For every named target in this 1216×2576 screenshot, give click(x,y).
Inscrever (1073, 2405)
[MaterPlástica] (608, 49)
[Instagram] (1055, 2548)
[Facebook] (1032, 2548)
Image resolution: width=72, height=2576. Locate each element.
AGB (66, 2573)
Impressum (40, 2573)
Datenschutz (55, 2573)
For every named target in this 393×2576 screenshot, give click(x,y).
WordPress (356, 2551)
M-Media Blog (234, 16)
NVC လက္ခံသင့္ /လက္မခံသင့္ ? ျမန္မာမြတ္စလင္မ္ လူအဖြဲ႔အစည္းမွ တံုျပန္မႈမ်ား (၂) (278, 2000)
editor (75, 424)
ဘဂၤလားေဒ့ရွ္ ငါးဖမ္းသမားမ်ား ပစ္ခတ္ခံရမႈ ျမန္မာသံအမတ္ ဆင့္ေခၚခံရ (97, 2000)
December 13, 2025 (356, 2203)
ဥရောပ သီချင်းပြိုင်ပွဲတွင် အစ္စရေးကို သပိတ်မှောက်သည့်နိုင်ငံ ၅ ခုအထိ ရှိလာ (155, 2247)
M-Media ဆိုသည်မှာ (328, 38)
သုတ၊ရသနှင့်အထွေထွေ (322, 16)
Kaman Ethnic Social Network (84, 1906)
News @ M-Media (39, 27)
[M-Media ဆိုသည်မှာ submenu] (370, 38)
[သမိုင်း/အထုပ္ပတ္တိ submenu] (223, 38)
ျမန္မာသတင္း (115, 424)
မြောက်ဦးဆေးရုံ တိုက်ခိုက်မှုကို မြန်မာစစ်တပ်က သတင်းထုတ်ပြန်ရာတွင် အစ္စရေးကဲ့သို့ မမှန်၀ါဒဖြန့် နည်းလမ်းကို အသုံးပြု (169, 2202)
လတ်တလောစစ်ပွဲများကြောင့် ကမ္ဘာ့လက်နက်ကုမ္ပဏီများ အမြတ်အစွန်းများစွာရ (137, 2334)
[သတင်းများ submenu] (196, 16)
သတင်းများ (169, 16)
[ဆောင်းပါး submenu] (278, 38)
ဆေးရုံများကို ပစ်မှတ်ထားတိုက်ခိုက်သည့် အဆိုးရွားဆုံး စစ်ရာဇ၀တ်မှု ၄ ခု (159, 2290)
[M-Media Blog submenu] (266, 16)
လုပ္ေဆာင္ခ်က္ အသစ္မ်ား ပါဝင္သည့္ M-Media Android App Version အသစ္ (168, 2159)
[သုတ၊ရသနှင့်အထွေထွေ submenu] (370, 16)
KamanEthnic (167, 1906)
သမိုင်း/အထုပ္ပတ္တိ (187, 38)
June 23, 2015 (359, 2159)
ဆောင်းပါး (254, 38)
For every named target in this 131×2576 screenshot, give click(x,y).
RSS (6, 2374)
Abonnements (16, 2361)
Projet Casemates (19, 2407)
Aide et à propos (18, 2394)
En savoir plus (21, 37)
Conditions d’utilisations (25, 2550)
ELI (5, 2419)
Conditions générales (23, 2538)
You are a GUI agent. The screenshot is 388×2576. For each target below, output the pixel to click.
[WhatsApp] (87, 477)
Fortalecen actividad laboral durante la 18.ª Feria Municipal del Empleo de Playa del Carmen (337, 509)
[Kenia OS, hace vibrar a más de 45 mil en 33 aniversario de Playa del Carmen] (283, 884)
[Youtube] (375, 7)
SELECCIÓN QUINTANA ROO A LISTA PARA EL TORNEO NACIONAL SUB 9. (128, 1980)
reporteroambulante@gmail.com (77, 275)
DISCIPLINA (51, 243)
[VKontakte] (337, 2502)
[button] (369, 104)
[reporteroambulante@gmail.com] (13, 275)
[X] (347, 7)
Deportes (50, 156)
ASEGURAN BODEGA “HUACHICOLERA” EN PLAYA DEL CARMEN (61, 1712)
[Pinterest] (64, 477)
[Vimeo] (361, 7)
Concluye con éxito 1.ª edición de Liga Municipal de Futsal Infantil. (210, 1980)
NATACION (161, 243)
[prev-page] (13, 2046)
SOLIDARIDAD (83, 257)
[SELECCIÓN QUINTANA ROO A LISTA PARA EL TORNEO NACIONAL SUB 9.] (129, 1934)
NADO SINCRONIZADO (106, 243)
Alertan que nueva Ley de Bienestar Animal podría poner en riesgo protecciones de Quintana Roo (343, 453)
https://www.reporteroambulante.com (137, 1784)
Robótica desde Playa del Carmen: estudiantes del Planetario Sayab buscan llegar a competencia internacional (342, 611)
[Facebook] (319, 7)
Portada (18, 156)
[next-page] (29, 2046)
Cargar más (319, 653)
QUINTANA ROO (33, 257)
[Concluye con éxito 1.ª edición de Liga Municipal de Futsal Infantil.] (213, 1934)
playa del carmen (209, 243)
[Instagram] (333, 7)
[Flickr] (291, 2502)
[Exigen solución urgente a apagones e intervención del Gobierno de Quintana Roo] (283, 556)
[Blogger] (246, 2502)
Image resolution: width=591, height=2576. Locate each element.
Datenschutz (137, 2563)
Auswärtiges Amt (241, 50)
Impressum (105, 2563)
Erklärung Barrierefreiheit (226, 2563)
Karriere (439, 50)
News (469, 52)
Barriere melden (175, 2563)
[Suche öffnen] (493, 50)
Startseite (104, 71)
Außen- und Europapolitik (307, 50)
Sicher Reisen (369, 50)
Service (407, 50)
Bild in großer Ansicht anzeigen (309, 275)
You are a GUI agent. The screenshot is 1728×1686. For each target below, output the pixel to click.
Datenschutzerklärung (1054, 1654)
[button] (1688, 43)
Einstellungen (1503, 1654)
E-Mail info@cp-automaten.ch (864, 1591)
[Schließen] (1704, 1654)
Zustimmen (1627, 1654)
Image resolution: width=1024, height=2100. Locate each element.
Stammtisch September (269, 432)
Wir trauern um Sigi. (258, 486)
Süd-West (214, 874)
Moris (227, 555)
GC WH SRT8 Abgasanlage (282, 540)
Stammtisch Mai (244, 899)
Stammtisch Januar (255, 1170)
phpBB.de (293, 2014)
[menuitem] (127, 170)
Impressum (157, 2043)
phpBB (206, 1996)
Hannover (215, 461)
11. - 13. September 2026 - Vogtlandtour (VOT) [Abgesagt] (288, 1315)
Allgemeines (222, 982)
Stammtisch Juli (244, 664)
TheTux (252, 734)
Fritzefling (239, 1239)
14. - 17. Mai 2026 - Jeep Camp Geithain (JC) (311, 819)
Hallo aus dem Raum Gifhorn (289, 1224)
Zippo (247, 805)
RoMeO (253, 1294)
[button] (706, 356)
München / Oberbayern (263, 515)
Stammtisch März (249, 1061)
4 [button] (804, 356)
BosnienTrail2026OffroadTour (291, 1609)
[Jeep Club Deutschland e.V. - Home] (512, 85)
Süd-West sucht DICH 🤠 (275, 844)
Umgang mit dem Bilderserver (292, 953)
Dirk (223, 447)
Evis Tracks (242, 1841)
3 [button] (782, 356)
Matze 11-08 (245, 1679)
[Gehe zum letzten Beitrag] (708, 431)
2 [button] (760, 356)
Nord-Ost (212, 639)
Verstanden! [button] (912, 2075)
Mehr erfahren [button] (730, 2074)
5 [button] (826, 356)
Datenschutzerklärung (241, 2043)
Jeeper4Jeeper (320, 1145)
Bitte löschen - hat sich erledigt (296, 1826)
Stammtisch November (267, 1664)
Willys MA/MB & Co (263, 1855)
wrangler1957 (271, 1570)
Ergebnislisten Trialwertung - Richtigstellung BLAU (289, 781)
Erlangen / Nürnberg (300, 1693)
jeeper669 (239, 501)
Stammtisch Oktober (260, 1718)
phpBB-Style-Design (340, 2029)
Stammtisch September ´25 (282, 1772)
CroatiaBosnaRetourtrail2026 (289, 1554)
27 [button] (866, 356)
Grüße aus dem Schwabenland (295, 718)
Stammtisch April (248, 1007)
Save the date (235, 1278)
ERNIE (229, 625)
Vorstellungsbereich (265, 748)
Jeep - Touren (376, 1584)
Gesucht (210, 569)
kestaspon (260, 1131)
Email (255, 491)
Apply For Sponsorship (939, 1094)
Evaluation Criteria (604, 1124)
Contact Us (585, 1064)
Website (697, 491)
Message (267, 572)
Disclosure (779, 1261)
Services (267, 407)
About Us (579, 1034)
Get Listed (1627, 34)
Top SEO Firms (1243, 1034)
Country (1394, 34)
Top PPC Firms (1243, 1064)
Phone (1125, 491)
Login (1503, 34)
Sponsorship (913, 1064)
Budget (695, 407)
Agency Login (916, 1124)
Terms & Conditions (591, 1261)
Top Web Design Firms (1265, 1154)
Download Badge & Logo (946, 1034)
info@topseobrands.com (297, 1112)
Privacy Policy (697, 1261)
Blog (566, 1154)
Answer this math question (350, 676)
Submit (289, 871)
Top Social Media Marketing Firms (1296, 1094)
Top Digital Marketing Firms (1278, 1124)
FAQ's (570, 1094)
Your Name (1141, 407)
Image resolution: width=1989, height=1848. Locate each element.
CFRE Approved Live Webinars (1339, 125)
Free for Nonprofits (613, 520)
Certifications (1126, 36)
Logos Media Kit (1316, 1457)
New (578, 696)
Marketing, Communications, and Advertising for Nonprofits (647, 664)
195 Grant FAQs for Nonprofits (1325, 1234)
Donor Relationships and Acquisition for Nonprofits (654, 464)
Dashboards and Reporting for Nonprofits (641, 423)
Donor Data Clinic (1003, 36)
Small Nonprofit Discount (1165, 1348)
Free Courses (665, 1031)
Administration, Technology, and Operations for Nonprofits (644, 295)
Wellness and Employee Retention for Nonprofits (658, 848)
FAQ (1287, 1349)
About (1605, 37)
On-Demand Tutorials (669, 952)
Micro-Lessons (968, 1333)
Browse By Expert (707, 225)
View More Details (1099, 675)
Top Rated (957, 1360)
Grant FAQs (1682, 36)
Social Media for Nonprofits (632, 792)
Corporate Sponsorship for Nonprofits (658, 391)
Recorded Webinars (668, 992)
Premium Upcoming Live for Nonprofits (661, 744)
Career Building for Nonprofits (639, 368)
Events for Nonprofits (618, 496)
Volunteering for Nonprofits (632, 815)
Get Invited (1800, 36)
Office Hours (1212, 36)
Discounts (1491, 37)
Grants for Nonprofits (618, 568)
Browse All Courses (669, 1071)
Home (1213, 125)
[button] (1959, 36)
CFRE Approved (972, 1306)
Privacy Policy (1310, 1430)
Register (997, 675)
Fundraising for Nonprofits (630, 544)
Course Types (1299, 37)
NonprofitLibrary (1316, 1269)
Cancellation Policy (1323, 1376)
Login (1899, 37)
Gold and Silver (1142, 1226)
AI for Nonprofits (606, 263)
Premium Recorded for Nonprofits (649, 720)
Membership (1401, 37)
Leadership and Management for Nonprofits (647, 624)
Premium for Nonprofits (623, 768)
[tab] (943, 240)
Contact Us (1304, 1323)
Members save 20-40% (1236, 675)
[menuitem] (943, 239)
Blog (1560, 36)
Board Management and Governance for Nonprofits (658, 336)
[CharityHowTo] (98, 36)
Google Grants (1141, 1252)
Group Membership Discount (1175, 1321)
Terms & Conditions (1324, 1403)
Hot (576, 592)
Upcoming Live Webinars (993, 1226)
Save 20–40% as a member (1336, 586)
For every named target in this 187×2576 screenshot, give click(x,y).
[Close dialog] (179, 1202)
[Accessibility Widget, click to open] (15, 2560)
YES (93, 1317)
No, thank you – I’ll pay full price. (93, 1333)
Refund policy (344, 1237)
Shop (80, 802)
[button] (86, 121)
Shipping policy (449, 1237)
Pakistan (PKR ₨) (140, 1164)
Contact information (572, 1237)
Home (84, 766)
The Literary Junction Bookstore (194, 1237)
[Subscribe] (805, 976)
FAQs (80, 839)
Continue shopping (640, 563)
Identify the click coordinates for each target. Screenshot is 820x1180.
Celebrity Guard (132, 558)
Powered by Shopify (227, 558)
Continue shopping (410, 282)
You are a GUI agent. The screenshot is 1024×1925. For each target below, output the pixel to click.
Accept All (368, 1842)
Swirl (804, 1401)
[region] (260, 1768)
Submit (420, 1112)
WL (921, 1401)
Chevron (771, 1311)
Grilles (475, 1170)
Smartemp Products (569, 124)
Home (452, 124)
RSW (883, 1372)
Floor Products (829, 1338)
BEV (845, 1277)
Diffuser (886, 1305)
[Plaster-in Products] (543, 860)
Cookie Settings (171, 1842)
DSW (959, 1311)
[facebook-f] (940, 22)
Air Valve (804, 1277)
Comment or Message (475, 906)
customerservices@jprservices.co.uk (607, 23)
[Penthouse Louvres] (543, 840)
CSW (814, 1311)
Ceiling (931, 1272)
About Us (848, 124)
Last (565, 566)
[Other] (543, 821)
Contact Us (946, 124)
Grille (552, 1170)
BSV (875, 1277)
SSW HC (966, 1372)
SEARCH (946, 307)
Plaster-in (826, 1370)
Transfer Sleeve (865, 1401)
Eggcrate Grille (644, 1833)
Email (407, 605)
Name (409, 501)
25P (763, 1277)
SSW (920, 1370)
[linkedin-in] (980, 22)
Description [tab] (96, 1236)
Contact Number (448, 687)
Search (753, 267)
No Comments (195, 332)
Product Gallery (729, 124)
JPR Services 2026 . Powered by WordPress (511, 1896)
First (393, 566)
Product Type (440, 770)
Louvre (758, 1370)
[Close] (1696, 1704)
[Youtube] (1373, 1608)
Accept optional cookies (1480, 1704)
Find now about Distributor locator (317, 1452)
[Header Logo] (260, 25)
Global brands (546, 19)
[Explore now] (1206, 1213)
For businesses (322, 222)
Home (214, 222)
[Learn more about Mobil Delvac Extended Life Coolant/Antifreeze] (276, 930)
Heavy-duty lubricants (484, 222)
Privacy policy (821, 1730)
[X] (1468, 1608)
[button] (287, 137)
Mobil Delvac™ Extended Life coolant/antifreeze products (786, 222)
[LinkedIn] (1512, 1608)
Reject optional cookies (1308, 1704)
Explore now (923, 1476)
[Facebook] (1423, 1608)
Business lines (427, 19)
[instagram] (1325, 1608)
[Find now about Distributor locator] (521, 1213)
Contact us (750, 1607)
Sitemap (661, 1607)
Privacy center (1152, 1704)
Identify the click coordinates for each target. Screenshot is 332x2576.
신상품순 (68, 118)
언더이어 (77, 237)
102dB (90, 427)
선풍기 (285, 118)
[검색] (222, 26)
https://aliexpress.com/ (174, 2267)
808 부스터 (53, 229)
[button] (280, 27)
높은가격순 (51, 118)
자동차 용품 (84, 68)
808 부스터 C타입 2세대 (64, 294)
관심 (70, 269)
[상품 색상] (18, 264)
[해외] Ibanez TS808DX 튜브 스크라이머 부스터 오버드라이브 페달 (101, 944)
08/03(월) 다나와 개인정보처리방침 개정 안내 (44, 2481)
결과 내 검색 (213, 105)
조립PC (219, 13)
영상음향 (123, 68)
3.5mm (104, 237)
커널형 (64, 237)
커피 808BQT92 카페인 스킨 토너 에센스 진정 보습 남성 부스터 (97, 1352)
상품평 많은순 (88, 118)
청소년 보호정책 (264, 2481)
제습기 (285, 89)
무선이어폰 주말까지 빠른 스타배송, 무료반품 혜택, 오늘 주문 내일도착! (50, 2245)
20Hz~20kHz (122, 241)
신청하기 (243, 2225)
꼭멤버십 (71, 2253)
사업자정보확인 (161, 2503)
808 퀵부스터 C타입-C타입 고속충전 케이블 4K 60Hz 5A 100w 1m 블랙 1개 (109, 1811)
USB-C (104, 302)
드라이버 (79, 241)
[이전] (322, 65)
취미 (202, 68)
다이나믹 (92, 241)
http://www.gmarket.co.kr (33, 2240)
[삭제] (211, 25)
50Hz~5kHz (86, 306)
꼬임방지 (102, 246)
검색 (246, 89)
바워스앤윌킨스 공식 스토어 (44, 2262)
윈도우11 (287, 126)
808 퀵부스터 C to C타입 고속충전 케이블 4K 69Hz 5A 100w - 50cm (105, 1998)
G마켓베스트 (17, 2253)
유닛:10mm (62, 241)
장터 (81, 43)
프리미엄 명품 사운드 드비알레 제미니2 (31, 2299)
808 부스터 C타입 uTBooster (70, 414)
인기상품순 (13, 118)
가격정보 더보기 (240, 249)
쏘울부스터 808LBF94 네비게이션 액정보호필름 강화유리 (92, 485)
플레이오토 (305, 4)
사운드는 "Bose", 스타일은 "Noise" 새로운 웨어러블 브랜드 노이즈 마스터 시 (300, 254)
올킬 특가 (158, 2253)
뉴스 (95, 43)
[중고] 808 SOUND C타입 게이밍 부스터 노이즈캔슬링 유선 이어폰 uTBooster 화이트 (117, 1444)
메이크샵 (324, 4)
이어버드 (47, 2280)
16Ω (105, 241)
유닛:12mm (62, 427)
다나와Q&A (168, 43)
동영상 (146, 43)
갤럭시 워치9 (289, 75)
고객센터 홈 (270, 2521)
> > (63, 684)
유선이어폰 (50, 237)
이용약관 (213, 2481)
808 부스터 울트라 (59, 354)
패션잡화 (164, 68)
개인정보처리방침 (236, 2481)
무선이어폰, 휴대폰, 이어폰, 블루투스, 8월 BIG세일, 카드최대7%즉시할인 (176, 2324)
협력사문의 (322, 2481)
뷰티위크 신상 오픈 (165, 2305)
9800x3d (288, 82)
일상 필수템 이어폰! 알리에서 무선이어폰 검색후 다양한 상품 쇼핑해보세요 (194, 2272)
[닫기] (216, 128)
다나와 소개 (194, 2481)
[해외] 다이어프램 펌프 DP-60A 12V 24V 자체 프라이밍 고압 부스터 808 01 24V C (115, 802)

::::::::

# [To do]
Please copy, exactly and with nothing else, the lines above beginning at the line that has "Image resolution: width=1024, height=2100." and ending with the line that has "Hannover (215, 461)".

# [Answer space]
Image resolution: width=1024, height=2100. Locate each element.
Stammtisch September (269, 432)
Wir trauern um Sigi. (258, 486)
Süd-West (214, 874)
Moris (227, 555)
GC WH SRT8 Abgasanlage (282, 540)
Stammtisch Mai (244, 899)
Stammtisch Januar (255, 1170)
phpBB.de (293, 2014)
[menuitem] (127, 170)
Impressum (157, 2043)
phpBB (206, 1996)
Hannover (215, 461)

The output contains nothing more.